September 28, 2014

Psychedelic Vision On becomes real-life dirge

Mood Indigo (Michel Gondry, 2013). Psychedelic Vision On becomes real-life dirge. No illusion can be sustained for long. But the full (2 hours, 10 minutes) cut allows you to sustain it a little longer than otherwise. 

September 23, 2014

Family viewing

Stories We Tell (Saran Polley, 2012). Despite the pitiless interrogation of his daughter, it would be good to think (and for what it’s worth, I do) that Michael Polley keeps something back for himself. 

September 22, 2014

Meaningful blasphemy

Pussy Riot: A Punk Prayer (Mike Lerner and Maxim Pozdorovkin, 2013). The conjunction of the words “punk” and “prayer” is not a contradiction; instead, Pussy Riot (effective initials: PR) fall into a long tradition of meaningful and provocative blasphemy. Think also of Dostoevsky’s Grand Inquisitor. As a punk band, PR are artists working as a band as a project, rather than “musicians”. Which is a good thing. Each performance is documented and has a developed purpose. Sometimes it works far too well.

September 19, 2014

Hannah Arendt

Hannah Arendt (Margarethe von Trotta, 2012). Fifty years later, framed in a how-I-wrote-that-book narrative, studded with stagey impersonations (a William Shawn here, a Mary McCarthy there) and awkward expository dialogue, Arendt’s conclusions from the Eichmann trial seem entirely preposterous.
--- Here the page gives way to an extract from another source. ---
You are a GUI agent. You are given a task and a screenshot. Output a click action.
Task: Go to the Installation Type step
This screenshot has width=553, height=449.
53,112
Which was surely not the intention. New Yorker assignment sub-genre (Capote). The Heidegger connection should be/could be a whole other movie. Perhaps a better one. 

September 3, 2014

Bank scene


Un Flic (Jean-Pierre Melville, 1972). Things done better in film than any other medium include chases, bank robberies and train scenes.